Set problem 1 ▸ Repeat word for word the passage on the Chichester Festival season, from "One of the joys" to "demographic as possible.".
Set problem 2 ▸ Carry on the passage on the Chichester Festival season, starting after its last sentence.

Extract to read ▸
-- start --

Multi Olivier Award winning actor/director Evans made a big splash at Sheffield Theatres when he first made the leap to artistic director and for his second season installed in Chichester he has judiciously chosen a mix of revivals of classics, contemporary classics, musicals old and new, new writing and a family show. He also has attracted a diverse bunch of directors to the south coast, with debuts by Natalie Abrahami, Michael Blakemore, Tinuke Craig, Sean Foley, Kate Hewitt and Dale Rooks.
One of the joys of English summer, the Chichester Festival, founded by Laurence Olivier, has an undeserved reputation for being rather middle aged. It's dismissed as lots of staid revivals and star vehicles but, as so often with such cursory dismissals, this bears no relation to the facts. Of course it caters for an older and loyal audience (why shouldn't it) but the breadth of work this year illustrates Chichester's determination to appeal to as wide a demographic as possible.

-- end --

Dataset records ▸
-- start --

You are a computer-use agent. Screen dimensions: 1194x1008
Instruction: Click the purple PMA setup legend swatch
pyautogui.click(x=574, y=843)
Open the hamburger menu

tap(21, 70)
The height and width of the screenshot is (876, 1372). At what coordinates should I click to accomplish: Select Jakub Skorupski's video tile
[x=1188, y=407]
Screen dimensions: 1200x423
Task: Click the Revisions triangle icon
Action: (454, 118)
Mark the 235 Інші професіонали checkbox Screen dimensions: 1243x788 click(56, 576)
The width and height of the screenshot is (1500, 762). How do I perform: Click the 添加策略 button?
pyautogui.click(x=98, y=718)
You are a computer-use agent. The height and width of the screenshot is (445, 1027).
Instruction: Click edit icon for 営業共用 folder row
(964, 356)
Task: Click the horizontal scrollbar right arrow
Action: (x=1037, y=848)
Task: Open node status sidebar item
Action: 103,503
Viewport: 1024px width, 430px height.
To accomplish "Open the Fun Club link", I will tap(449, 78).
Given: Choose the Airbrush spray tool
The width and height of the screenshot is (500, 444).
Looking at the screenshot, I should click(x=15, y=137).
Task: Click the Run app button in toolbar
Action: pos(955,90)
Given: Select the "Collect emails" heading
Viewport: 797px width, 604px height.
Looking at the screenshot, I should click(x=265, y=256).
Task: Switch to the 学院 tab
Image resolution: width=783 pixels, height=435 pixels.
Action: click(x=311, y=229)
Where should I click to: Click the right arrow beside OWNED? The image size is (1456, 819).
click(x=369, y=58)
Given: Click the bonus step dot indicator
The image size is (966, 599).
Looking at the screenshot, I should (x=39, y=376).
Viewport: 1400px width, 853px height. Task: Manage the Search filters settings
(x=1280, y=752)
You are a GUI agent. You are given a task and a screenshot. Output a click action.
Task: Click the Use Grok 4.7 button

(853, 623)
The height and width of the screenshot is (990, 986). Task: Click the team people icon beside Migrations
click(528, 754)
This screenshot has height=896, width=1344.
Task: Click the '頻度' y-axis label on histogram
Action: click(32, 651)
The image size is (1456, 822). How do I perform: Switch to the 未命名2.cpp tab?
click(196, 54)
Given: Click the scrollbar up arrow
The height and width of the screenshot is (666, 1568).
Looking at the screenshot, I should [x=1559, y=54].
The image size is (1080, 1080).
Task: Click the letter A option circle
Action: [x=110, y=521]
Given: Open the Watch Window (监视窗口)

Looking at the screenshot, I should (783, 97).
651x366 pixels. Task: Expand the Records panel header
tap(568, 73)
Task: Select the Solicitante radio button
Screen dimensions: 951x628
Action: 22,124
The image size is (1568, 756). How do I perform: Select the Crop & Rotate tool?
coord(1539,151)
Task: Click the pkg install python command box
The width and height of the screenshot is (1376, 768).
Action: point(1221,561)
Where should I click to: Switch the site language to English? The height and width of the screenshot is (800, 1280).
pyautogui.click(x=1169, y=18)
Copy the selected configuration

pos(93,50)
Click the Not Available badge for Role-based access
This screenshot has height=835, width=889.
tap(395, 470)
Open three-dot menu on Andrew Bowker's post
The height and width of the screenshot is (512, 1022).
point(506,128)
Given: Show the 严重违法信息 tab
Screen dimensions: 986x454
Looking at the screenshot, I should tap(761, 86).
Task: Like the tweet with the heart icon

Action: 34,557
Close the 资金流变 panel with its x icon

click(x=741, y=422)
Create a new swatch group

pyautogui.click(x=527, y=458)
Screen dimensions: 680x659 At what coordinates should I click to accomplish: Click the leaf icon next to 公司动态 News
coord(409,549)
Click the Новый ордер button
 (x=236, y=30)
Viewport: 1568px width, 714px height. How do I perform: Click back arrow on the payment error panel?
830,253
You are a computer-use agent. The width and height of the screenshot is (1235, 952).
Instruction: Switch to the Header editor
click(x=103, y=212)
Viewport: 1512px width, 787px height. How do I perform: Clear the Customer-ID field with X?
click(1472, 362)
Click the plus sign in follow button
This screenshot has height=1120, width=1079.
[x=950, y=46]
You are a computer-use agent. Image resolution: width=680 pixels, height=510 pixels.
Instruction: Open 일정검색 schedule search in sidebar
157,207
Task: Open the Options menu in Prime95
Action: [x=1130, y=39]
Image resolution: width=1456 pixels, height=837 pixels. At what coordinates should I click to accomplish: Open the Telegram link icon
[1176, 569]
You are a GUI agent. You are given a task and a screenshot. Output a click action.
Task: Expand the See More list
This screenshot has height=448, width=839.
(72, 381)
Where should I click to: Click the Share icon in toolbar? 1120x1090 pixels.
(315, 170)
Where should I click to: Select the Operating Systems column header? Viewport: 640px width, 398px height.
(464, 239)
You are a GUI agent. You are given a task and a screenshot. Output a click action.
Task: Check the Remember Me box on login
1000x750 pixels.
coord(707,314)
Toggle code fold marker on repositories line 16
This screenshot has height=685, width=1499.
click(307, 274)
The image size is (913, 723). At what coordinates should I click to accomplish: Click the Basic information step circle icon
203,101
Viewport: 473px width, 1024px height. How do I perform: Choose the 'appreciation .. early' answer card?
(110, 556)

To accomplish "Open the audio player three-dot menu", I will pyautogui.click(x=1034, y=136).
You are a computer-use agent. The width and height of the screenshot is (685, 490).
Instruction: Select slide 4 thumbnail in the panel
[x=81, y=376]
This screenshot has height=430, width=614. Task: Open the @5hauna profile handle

-- end --

Written reply 1 ▸
One of the joys of English summer, the Chichester Festival, founded by Laurence Olivier, has an undeserved reputation for being rather middle aged. It's dismissed as lots of staid revivals and star vehicles but, as so often with such cursory dismissals, this bears no relation to the facts. Of course it caters for an older and loyal audience (why shouldn't it) but the breadth of work this year illustrates Chichester's determination to appeal to as wide a demographic as possible.

Written reply 2 ▸
There will be new plays by three of the UK's leading female writers. Charlotte Jones (of Humble Boy fame) premieres The Meeting and Laura Wade of Posh fame brings The Watsons which, intriguingly, is based on an unfinished Jane Austen novel. The season's new family show has great credentials too, as Bryony Lavery adapts David Walliams's children's story The Midnight Gang with music and lyrics by the talented jazz artist Joe Stilgoe.
Mike Bartlett's 2009 ménage-a-trois play Cock had far too brief run at the Royal Court before heading for New York. Now a wider audience will have a chance to assess an early work by the writer of the Tony nominated King Charles III and the creator of tv's Doctor Foster.
Evans will helm the two big musicals of the season and they're much anticipated. Caroline Quentin will star in a major revival of the cockney charmer Me and My Girl which wowed London and New York in the 80s and Sussex audiences will be given the opportunity to see Richard Taylors award winning new musical Flowers for Mrs Harris. Evans premiered it to huge acclaim at Sheffield and audiences will get a chance to see the great Clare Burt recreate her award winning performance in this tender WWII drama based on the Paul Gallico novella. Joanna Riding and Gary Wilmot fill out a stellar cast.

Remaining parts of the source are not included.